5. The system of claim 3, wherein the text categorization module is further configured to compare the actual categorization module and the predictive categorization module in an iterative manner.

6. The system of claim 1, wherein the exploratory analysis module is configured to perform a frequency analysis on the analytics text set to determine frequently occurring unigrams, bigrams and texts with frequency in the specified range.

7. The system of claim 1, wherein the exploratory analysis module is configured to perform a relationship analysis on the analytics text set to determine an association score representing correlation between words in the analytics text set.

8. The system of claim 1, wherein the exploratory analysis module is further configured to generate visual representations corresponding to the frequency analysis and relationship analysis in form of bar charts, text tag cloud, tables or combinations thereof.

9. The system of claim 1, wherein the topic modeling module identifies the plurality of topics repeatedly occurring in the analytics text set using a plurality of machine learning algorithms.

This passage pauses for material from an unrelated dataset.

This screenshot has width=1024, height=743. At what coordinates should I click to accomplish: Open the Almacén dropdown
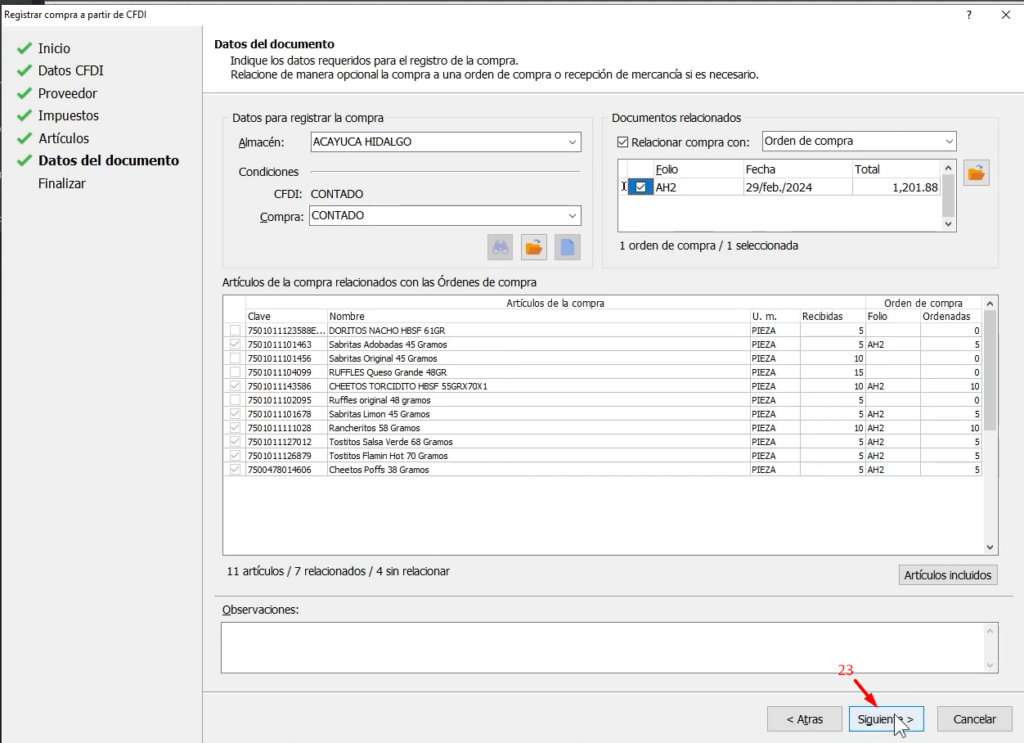coord(571,142)
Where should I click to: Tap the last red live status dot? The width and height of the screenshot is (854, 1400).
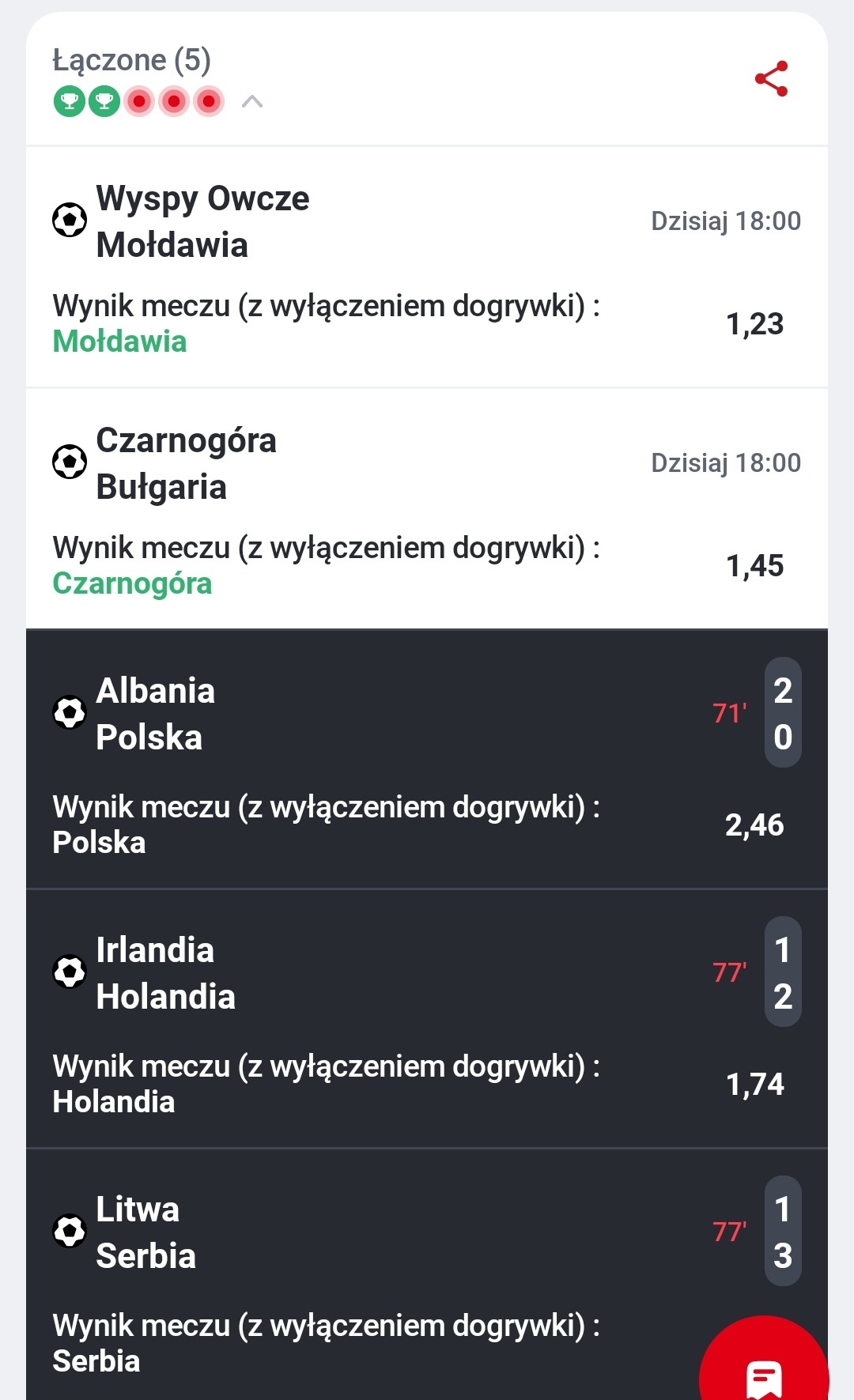click(209, 101)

10. The system of claim 1, wherein the reporting module is further configured to enable the users to access a plurality of reports generated by the text analysis module.

11. The system of claim 1, wherein the text analysis module is configured to operate on a plurality of languages.

12. A text mining tool for extracting relevant text from a plurality of input data sets, the text mining tool comprising:

an input interface module configured to enable a user to select a plurality of sources for a plurality of input data sets;

a data handling interface configured to enable the user to select one or more variables to trigger a data handling task, wherein the data handling task converts the plurality of input data sets to an analytics text set;

an exploratory analysis interface configured to enable the user to select one or more types of analysis to trigger exploratory analysis task wherein the exploratory analysis task determines a plurality of correlations within the analytics text set;

a topic modeling interface configured to enable the user to select one or more input parameters to trigger topic modeling task wherein the topic modeling task identifies a plurality of topics repeatedly occurring in the analytics text set; and

a reporting interface configured to generate a plurality of reports based on selected criteria.

13. The text mining tool of claim 12, wherein the data handling interface is further configured to enable the user to select between one or more data cleansing task.

14. The text mining tool of claim 12, wherein the exploratory analysis interface is further configured to enable the user to select between a frequency analysis and a relationship analysis.

15. The text mining tool of claim 12, wherein the text analysis module is configured to analyze input data sets in a plurality of languages.

16. A method for extracting relevant text from a plurality of input data sets, the method comprising:

selecting a plurality of input data sets from a plurality of sources;

converting the plurality of input data sets to generate an analytics text set;

determining correlations existing within the analytics text set by performing exploratory analysis;

generating one or more models based on the results of the exploratory analysis;

performing topic modeling to identify repeatedly occurring topics in the analytics text set;

generating a plurality of reports based on selected criteria; and

generating an output data set.

17. The method of claim 16, further comprising performing a frequency analysis on the analytics text set to determine frequently occurring unigrams, bigrams and texts with frequency in the specified range.

18. The method of claim 16, further comprising performing a relationship analysis on the analytics text set to determine an association score representing correlation between words in the analytics text set.

19. The method of claim 16, further comprising storing the plurality of reports to enable the user to access the plurality of reports from a single location.

20. The method of claim 16, wherein the plurality of input data sets is multi-lingual.